DOCUMENT EXCERPT
> Now wouldn't it be nice to have a brute force search for the most powerful
> base.
>
> John Carter
Yes ... I was thinking about your idea here, and I think it is quite
interesting.
With a bit of programming work, I bet you could actually formalize the idea
of the "power" of a base, in a Joy combinator context, in such a way that
the power of particular bases could even be (approximately) computed by some
brute force.
To me, the most simple way that comes to mind to test the power of a base is
this: given a base, construct every possible combinator up to a certain
size, using the smallest possible construction, and then find the average
length of the constructions (the length of a construction should take into
account that in a larger base each term will take slightly more bits to
represent). This average would tell how powerful the base was, a smaller
number indicating a more powerful base.
This approach could be modified by just doing a random sampling of
combinators to construct (rather than trying every single one), which could
allow the computation to finish much quicker, and thus allow you to go up to
a higher size of combinators to check.
The automation could be carried one step further, and you could have the
program automatically move on from base to base, checking every possible
base, in search of the best one; however, I'm guessing the computations here
are going to be expensive enough that it would only be wise to check bases
which seem like reasonable candidates to be powerful (if this automation was
used, I think it would be a practical neccessity to include some preliminary
tests to weed out worthless bases before wasting long times doing the
in-depth check; perhaps a preliminary test could be the same as the
full-fledged check, though, except up to a much smaller size of combinator)
One subtle question to ask in considering how to carry on this search is
this: how exactly are the goal combinators to be expressed? Put another way,
what exactly is meant by "construct every possible combinator up to a
certain _size_"? How do we rate the size of a combinator except by reference
to some base?
To answer that question ... at first, I was thinking that in the search, the
goal combinators would be expressed in lambda form. However, it would also
be possible to represent the goal combinators in terms of some other base
(for example, {i, cons, dip, dup, zap}), and that would give the resulting
"power" a bit of a different meaning, since it would be relative to the base
that the goal combinators were expressed in.
But, anyway, assuming the search uses the lambda approach, the first few
goal combinators that we'd be trying to construct would look something like
this (the number one the left, before each colon, represents the arity of a
given goal combinator; i.e., how many parameters it takes ... the numbers on
the right symbolize the results that will happen, "0" symbolizing an
execution (i.e., unquoting) of the first parameter, "1" symbolizing an
execution of the second parameter, etc.):
(size 1:)
1: (search for the program that takes 1 parameter and leaves nothing;
i.e., "zap")
(size 2:)
1: 0 (search for a program that takes 1 parameter and executes it; i.e.,
"i")

STATED TASK
In the forum reply about measuring the power of a combinator base, rewrite the paragraph beginning "To me, the most simple way" as a short list that keeps its main facts. You won't need any of these lines.

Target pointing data
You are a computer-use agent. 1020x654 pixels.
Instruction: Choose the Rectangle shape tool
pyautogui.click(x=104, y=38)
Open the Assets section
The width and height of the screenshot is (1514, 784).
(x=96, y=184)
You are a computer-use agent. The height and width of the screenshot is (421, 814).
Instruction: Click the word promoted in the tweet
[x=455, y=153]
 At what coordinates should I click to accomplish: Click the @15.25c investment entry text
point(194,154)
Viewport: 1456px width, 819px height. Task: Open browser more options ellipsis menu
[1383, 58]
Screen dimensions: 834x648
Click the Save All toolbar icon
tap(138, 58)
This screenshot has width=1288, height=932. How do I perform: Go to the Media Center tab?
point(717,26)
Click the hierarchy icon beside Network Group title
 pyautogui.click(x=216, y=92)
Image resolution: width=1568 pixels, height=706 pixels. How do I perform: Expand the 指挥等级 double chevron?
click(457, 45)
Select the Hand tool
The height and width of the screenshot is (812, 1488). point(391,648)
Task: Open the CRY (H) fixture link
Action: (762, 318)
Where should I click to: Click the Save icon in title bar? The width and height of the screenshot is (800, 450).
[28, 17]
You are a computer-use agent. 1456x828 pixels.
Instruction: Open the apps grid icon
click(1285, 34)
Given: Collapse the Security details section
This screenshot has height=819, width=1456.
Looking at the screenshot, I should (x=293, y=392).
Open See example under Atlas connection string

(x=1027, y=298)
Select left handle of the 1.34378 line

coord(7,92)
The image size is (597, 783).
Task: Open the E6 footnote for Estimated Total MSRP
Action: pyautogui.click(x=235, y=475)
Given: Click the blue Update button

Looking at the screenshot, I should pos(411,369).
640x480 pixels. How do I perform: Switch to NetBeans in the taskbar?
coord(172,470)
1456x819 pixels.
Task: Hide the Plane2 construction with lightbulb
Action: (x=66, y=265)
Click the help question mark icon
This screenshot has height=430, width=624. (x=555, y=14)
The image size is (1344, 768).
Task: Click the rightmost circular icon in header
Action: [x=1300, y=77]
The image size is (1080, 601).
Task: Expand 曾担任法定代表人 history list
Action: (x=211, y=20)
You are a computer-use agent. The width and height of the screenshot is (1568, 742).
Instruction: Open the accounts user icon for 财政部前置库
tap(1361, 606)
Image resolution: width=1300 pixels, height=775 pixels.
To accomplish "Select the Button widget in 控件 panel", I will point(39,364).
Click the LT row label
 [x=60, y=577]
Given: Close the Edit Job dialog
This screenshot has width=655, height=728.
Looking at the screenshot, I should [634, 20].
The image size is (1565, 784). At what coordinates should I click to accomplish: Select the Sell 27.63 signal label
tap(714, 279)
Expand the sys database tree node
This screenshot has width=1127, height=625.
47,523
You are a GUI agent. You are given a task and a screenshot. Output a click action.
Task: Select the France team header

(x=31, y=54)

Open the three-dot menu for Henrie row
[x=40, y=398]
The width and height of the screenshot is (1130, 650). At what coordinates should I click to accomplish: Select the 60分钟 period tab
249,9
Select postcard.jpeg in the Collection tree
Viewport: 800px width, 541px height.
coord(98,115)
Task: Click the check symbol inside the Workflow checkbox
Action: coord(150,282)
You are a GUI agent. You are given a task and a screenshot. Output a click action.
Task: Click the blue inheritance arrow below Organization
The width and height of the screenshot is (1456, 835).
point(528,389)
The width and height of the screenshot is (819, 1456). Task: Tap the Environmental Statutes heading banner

THE REPLY
- Pick a base and construct every possible combinator up to a certain size, using the smallest possible construction for each.
- Find the average length of those constructions, counting that each term takes slightly more bits in a larger base.
- A smaller average means a more powerful base.